══ EXCERPTED TEXT

Health care for violent criminal offenders is not at the top of most people's minds.
"I'm a little embarrassed to say I understand," Dehe confessed. "Prior to my father going to prison ... I didn't give it much thought. [M]y thoughts were 'Well if they didn't do anything wrong, then they wouldn't be in that position to begin with.
"But I also assumed that they were receiving and given adequate health care," he continued. "It may not have been the best. You may have had to wait a little bit, but I thought it met their needs. I was very ignorant."
3TV obtained hand-written notes from Manfred to prison staff. He seemed to be begging for help.
"I'm 77 years old. I don't feel right. I'd like to have a doctor fully examine me."
"To urinate is extremely painful. My hernias are also hurting."
"I'm not receiving any more meds for my urinary tract infection."
When Manfred was finally seen by doctors outside of the prison, lab tests came back with devastating results.
"Prostate cancer. Terminal prostate cancer. Stage 4," Dehe said.
Manfred's health deteriorated fast.
His family says he was supposed to receive monthly injections to slow the cancer. Medical records show that injections were sometimes missed because the medicine was not available, according to one doctor's notes.

════

Summarize the excerpt on prison health care in three sentences. The listing that follows is separate material, unrelated to the excerpt.

══ GIVEN DATA

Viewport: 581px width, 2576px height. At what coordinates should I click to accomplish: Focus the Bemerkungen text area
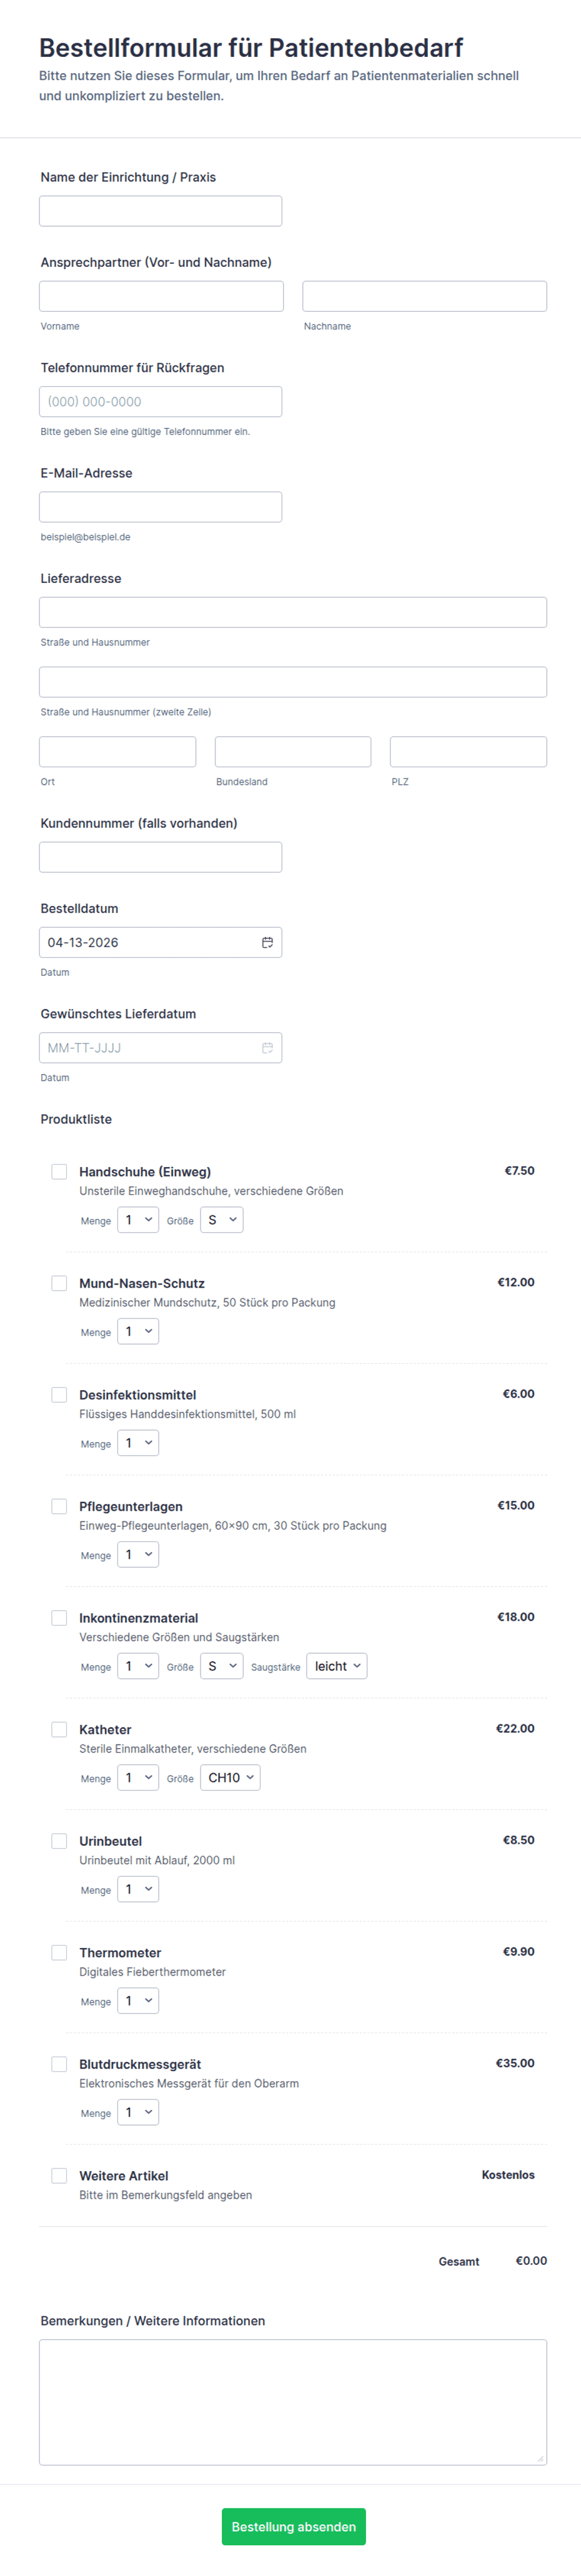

════

* **YOUR SOLUTION**:
Dehe admits that before his father went to prison, he gave little thought to inmates' health care and assumed it met their needs. In handwritten notes to prison staff, 77-year-old Manfred asked for a full exam and described painful urination, hurting hernias and a halt to his urinary tract infection medicine. When doctors outside the prison finally saw him, they found terminal stage 4 prostate cancer, and his health declined fast while his cancer-slowing injections were sometimes missed because the medicine was not available.